**What you should do**
Set all the entries down once more, with nothing altered.

**Material for this task**
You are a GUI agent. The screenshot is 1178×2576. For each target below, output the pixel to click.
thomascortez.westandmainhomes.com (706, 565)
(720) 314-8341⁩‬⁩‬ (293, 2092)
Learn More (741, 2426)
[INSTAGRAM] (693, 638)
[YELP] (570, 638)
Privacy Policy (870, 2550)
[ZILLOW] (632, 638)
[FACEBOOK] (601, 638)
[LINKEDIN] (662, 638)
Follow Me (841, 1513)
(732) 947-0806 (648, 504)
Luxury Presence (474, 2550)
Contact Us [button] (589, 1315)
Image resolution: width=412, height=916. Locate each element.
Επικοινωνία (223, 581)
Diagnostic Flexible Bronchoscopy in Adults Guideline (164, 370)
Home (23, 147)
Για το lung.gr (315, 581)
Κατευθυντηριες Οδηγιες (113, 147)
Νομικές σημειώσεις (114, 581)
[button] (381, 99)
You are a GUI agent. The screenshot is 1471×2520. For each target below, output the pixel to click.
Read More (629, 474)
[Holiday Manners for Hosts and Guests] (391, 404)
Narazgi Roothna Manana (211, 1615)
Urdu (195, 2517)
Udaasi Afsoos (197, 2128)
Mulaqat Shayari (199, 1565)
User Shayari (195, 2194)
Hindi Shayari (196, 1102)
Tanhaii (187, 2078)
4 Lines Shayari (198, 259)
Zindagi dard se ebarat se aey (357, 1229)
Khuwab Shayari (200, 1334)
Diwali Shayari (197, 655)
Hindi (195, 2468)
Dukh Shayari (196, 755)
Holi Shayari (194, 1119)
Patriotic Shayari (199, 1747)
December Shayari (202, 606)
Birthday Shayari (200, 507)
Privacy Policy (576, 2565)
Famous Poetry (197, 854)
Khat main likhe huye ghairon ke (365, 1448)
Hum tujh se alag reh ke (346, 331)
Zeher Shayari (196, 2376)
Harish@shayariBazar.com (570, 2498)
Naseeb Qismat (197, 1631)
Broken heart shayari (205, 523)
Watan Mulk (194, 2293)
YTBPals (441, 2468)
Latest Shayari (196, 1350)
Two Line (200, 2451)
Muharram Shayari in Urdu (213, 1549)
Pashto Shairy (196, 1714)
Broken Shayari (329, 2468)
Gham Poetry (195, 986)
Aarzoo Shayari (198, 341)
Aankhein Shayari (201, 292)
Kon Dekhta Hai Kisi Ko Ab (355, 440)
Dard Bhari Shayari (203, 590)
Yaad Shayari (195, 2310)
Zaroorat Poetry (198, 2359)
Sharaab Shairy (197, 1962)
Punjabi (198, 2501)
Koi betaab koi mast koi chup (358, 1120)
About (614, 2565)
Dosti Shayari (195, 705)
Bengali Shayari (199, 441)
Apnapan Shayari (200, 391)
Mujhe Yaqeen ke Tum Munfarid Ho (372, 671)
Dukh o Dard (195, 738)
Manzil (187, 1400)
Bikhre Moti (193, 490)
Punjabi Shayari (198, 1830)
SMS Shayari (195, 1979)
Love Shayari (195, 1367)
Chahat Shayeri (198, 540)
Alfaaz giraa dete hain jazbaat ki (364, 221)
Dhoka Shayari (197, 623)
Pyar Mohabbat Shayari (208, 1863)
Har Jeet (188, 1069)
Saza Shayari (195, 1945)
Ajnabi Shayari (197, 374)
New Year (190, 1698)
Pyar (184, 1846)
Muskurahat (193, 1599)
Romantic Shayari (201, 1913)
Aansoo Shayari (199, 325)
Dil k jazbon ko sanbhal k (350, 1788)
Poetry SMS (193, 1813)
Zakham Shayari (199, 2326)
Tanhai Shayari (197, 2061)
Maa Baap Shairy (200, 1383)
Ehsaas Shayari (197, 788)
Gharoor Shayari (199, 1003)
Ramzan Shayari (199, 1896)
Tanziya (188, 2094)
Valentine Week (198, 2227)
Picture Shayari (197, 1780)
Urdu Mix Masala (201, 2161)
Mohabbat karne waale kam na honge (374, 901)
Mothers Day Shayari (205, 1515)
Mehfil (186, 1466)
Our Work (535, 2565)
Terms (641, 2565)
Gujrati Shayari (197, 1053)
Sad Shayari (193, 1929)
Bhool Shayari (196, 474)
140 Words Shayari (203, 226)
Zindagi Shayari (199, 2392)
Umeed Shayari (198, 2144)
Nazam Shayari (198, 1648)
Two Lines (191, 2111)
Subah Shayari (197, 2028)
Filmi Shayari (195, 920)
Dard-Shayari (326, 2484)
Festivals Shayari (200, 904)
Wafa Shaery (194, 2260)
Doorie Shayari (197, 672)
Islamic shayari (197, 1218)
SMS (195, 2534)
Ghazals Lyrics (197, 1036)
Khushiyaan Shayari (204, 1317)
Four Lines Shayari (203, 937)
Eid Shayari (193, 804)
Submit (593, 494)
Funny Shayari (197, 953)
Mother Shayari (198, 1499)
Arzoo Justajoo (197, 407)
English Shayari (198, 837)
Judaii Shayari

**Response area**
You are a GUI agent. The screenshot is 1178×2576. For each target below, output the pixel to click.
thomascortez.westandmainhomes.com (706, 565)
(720) 314-8341⁩‬⁩‬ (293, 2092)
Learn More (741, 2426)
[INSTAGRAM] (693, 638)
[YELP] (570, 638)
Privacy Policy (870, 2550)
[ZILLOW] (632, 638)
[FACEBOOK] (601, 638)
[LINKEDIN] (662, 638)
Follow Me (841, 1513)
(732) 947-0806 (648, 504)
Luxury Presence (474, 2550)
Contact Us [button] (589, 1315)
Image resolution: width=412, height=916. Locate each element.
Επικοινωνία (223, 581)
Diagnostic Flexible Bronchoscopy in Adults Guideline (164, 370)
Home (23, 147)
Για το lung.gr (315, 581)
Κατευθυντηριες Οδηγιες (113, 147)
Νομικές σημειώσεις (114, 581)
[button] (381, 99)
You are a GUI agent. The screenshot is 1471×2520. For each target below, output the pixel to click.
Read More (629, 474)
[Holiday Manners for Hosts and Guests] (391, 404)
Narazgi Roothna Manana (211, 1615)
Urdu (195, 2517)
Udaasi Afsoos (197, 2128)
Mulaqat Shayari (199, 1565)
User Shayari (195, 2194)
Hindi Shayari (196, 1102)
Tanhaii (187, 2078)
4 Lines Shayari (198, 259)
Zindagi dard se ebarat se aey (357, 1229)
Khuwab Shayari (200, 1334)
Diwali Shayari (197, 655)
Hindi (195, 2468)
Dukh Shayari (196, 755)
Holi Shayari (194, 1119)
Patriotic Shayari (199, 1747)
December Shayari (202, 606)
Birthday Shayari (200, 507)
Privacy Policy (576, 2565)
Famous Poetry (197, 854)
Khat main likhe huye ghairon ke (365, 1448)
Hum tujh se alag reh ke (346, 331)
Zeher Shayari (196, 2376)
Harish@shayariBazar.com (570, 2498)
Naseeb Qismat (197, 1631)
Broken heart shayari (205, 523)
Watan Mulk (194, 2293)
YTBPals (441, 2468)
Latest Shayari (196, 1350)
Two Line (200, 2451)
Muharram Shayari in Urdu (213, 1549)
Pashto Shairy (196, 1714)
Broken Shayari (329, 2468)
Gham Poetry (195, 986)
Aarzoo Shayari (198, 341)
Aankhein Shayari (201, 292)
Kon Dekhta Hai Kisi Ko Ab (355, 440)
Dard Bhari Shayari (203, 590)
Yaad Shayari (195, 2310)
Zaroorat Poetry (198, 2359)
Sharaab Shairy (197, 1962)
Punjabi (198, 2501)
Koi betaab koi mast koi chup (358, 1120)
About (614, 2565)
Dosti Shayari (195, 705)
Bengali Shayari (199, 441)
Apnapan Shayari (200, 391)
Mujhe Yaqeen ke Tum Munfarid Ho (372, 671)
Dukh o Dard (195, 738)
Manzil (187, 1400)
Bikhre Moti (193, 490)
Punjabi Shayari (198, 1830)
SMS Shayari (195, 1979)
Love Shayari (195, 1367)
Chahat Shayeri (198, 540)
Alfaaz giraa dete hain jazbaat ki (364, 221)
Dhoka Shayari (197, 623)
Pyar Mohabbat Shayari (208, 1863)
Har Jeet (188, 1069)
Saza Shayari (195, 1945)
Ajnabi Shayari (197, 374)
New Year (190, 1698)
Pyar (184, 1846)
Muskurahat (193, 1599)
Romantic Shayari (201, 1913)
Aansoo Shayari (199, 325)
Dil k jazbon ko sanbhal k (350, 1788)
Poetry SMS (193, 1813)
Zakham Shayari (199, 2326)
Tanhai Shayari (197, 2061)
Maa Baap Shairy (200, 1383)
Ehsaas Shayari (197, 788)
Gharoor Shayari (199, 1003)
Ramzan Shayari (199, 1896)
Tanziya (188, 2094)
Valentine Week (198, 2227)
Picture Shayari (197, 1780)
Urdu Mix Masala (201, 2161)
Mohabbat karne waale kam na honge (374, 901)
Mothers Day Shayari (205, 1515)
Mehfil (186, 1466)
Our Work (535, 2565)
Terms (641, 2565)
Gujrati Shayari (197, 1053)
Sad Shayari (193, 1929)
Bhool Shayari (196, 474)
140 Words Shayari (203, 226)
Zindagi Shayari (199, 2392)
Umeed Shayari (198, 2144)
Nazam Shayari (198, 1648)
Two Lines (191, 2111)
Subah Shayari (197, 2028)
Filmi Shayari (195, 920)
Dard-Shayari (326, 2484)
Festivals Shayari (200, 904)
Wafa Shaery (194, 2260)
Doorie Shayari (197, 672)
Islamic shayari (197, 1218)
SMS (195, 2534)
Ghazals Lyrics (197, 1036)
Khushiyaan Shayari (204, 1317)
Four Lines Shayari (203, 937)
Eid Shayari (193, 804)
Submit (593, 494)
Funny Shayari (197, 953)
Mother Shayari (198, 1499)
Arzoo Justajoo (197, 407)
English Shayari (198, 837)
Judaii Shayari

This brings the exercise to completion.